Esse estoque é extremamente necessário na cidade, já que os aluguéis em Berlim aumentaram muito nos últimos dois anos. De acordo com a organização de pesquisa de mercado imobiliário Empirica-Regio, o aluguel médio na cidade ficou estável durante a pandemia de covid-19 – custando em torno de 10 euros (R$ 54) por metro quadrado –, mas subiu para mais de 14 euros (R$ 76) no último trimestre de 2023.
“Milhares de casos anteriores à implementação da lei de uso indevido não puderam ser processados”, disse Bartels à DW. “A maioria dos apartamentos de férias está em áreas atraentes do centro de Berlim, e eles são um grande fator de expulsão dos habitantes.”
Bartels apontou ainda que os proprietários de imóveis estavam envolvidos no que ele chamou de “surfar nos prazos” – estender a batalha legal pelo maior tempo possível, passando de um recurso para o outro e, assim, explorando o ritmo muitas vezes tortuoso do sistema judicial. “Tudo isso levou muito tempo e, nesse meio tempo, o uso indevido continuou”, disse Bartels. “E por causa disso perdemos milhares de apartamentos nos últimos dez anos. Isso é amargo.”
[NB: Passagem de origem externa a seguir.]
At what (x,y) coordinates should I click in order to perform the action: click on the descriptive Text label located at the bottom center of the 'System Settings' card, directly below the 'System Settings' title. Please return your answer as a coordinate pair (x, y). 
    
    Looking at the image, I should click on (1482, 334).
Mas os números exatos não são conhecidos, em parte porque não há um registro centralizado de todas as propriedades vazias ou de aluguel de temporada na cidade, algo que as autoridades locais precisariam para poder contar quanto espaço para moradia Berlim tem à disposição.
“Simplesmente não temos os dados – não sabemos quantos apartamentos foram perdidos para o Airbnb ou outros provedores. É ridículo que não tenhamos esse registro em uma cidade tão grande, onde 83% dos habitantes são inquilinos”, disse Bartels. “Não há esforços da administração da cidade para estabelecer tal registro.”
UE: nova obrigação para o Airbnb
O Airbnb não fez comentários sobre a decisão judicial específica, mas apontou para declarações anteriores nas quais afirmou que os proprietários que oferecem apartamentos em sua plataforma são obrigados a se registrar como parte de sua “iniciativa de turismo responsável e proteção da moradia”. A plataforma também disse que 40% de seus usuários de Berlim usam o Airbnb para compartilhar suas casas particulares para aumentar suas rendas.
Mas isso não foi suficiente para a União Europeia (UE), que recentemente aprovou novas regras para aluguéis de curto prazo que exige que plataformas como o Airbnb não apenas registrem propriedades, mas também verifiquem a conformidade com as regras locais e coloquem os dados em um banco de dados central para as autoridades locais. Para Barbara Steenbergen, membro do comitê executivo da União Internacional de Inquilinos, essa é uma grande vitória.
Segundo ela, o problema até agora é que, embora a maioria das grandes cidades da Europa tenha leis para evitar o “uso indevido”, muitas vezes elas não conseguem aplicá-las porque as autoridades simplesmente não sabem onde estão os apartamentos, quem são os proprietários e se os apartamentos de férias estão cumprindo o período de aluguel ou as restrições de espaço relevantes.
“Esse foi o caso em todas as grandes cidades, de Amsterdã a Zagreb”, disse Steenbergen à DW. “As cidades pediram à Comissão Europeia a criação regras obrigando as plataformas a divulgar dados como: local dos apartamentos, tempo pelo qual são alugados, em que base e qual foi a renda do aluguel”, diz.
A ideia é que os proprietários só possam receber um número de registro de aluguel de curto prazo que lhes permita usar o Airbnb caso estes fatores estejam de acordo com as regras locais. Aprovadas no mês passado pelo Parlamento Europeu e as novas regras devem entrar em vigor dentro de cerca de dois anos, após adoção do texto pelo Conselho e publicação no Diário Oficial do bloco.
“Isso gera muito menos ônus para as cidades”, disse ela. “Isso é extremamente necessário quando se vê o ponto de vista macroeconômico. Atualmente, não construímos suficientes novas moradias a preços acessíveis – tivemos um problema com a interrupção da construção em toda a Europa. Portanto, as cidades agora estão tentando garantir que o estoque existente se torne acessível novamente.”